CLUSTER BY
clause (TABLE)
Applies to: Databricks SQL Databricks Runtime 13.3 LTS and above Delta Lake only
Defines liquid, multi-dimensional clustering for a Delta Lake table.
You can use this clause when you:
- Create a table using CREATE TABLE
- Alter a table with ALTER TABLE to change the clustering columns. To cluster rows with altered clustering columns, you must run OPTIMIZE. Note that rows clustered by previous clustering columns are not affected.
Updated rows do not get automatically re-clustered. Run OPTIMIZE to re-cluster updated rows..

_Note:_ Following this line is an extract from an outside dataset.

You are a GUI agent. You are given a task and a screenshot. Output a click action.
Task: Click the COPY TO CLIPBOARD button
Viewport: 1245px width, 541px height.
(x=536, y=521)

For more information on liquid clustering see Use liquid clustering for Delta tables
Syntax
CLUSTER BY { ( column_name [, ...] ] ) |
NONE }
Parameters
-
Specifies columns of the table by which to cluster the data. The column order does not matter. To benefit from altering clustering you should run OPTIMIZE.
NONE
Turns off clustering for the table being altered. Newly inserted or updated data will not be clustered by OPTIMIZE. To not use clustering when creating a table, omit the
CLUSTER BY
clause.
Examples
You can find more examples in Use liquid clustering for Delta tables.
-- Create a table with a clustering column
> CREATE TABLE t(a int, b string) CLUSTER BY (a);
-- The clustering of an existing Delta table to add a second dimension
> ALTER TABLE t CLUSTER BY (a, b);
-- Recluster the table
> OPTIMIZE t;
-- Remove the clustering
> ALTER TABLE t CLUSTER BY NONE;